__Objective A__: Update the records from their first line up to and including the line with "coordinates (388, 619)." by replacing "Identify the location of" with "Find the position of", keeping everything else the same.

__Passage provided__:

● ● ●

True, but I have not heard of many speakers listened to by UK listeners that polarize opinion as dramatically as the Quads. As you say, some love them, some hate them, and there seems to be little in the way of a middle ground in my experience.

 FWIW, the KEF's werent really my cup of tea (a little too slow and laid back for me), but they were positively vibrant compared to the Quads I felt. With most speakers, I could see redeeming features with them, but not really with the Quads to be honest - as I say, I felt most of your money went into posh cabinets, and they sounded barely any better than Wharfedale Diamond 8.1's to my ears, which are 25% of the price!! Now if the Quads had been (a lot) cheaper, then it might have been a little different, but to my ears, they were being comprehensively outperformed by speakers which were just over half the price in some cases, just that these speakers were not finished as well.

● ● ●

__Data listing__:
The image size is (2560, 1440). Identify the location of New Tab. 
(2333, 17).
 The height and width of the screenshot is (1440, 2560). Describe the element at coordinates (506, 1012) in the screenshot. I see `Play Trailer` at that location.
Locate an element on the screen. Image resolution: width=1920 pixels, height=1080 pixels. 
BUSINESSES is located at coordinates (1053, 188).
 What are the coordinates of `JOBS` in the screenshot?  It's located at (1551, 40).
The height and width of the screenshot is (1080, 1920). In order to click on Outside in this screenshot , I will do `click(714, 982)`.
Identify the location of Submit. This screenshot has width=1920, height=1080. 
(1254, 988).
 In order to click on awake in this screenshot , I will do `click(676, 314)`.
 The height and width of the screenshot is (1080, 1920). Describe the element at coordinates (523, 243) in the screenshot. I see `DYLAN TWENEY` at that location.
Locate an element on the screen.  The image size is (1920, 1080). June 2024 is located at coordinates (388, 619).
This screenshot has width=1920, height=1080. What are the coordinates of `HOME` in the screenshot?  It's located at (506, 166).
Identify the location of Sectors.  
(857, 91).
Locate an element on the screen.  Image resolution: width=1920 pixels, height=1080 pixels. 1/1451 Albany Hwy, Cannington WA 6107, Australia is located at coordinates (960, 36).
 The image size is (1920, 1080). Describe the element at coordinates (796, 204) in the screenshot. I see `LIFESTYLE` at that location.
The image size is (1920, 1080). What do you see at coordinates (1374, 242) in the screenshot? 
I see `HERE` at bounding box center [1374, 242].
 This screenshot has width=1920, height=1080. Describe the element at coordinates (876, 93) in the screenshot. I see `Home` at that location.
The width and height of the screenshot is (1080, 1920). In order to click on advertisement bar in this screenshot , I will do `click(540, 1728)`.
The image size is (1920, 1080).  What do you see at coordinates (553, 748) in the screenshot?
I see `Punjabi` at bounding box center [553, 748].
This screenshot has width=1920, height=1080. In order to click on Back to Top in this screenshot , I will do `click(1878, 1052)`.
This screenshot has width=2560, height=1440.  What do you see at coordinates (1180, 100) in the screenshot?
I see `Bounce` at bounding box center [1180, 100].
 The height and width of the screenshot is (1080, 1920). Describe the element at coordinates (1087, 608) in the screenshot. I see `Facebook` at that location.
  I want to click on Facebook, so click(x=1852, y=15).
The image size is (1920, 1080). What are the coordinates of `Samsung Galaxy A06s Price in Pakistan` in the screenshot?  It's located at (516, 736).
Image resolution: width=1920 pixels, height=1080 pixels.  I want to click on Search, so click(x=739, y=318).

● ● ●

__Objective B__: In the forum post about Quad speakers, what share of the Quads' price does the writer give for the Wharfedale Diamond 8.1's?

__Written response A__:
The image size is (2560, 1440). Find the position of New Tab. 
(2333, 17).
 The height and width of the screenshot is (1440, 2560). Describe the element at coordinates (506, 1012) in the screenshot. I see `Play Trailer` at that location.
Locate an element on the screen. Image resolution: width=1920 pixels, height=1080 pixels. 
BUSINESSES is located at coordinates (1053, 188).
 What are the coordinates of `JOBS` in the screenshot?  It's located at (1551, 40).
The height and width of the screenshot is (1080, 1920). In order to click on Outside in this screenshot , I will do `click(714, 982)`.
Find the position of Submit. This screenshot has width=1920, height=1080. 
(1254, 988).
 In order to click on awake in this screenshot , I will do `click(676, 314)`.
 The height and width of the screenshot is (1080, 1920). Describe the element at coordinates (523, 243) in the screenshot. I see `DYLAN TWENEY` at that location.
Locate an element on the screen.  The image size is (1920, 1080). June 2024 is located at coordinates (388, 619).

__Written response B__: 25% of the price.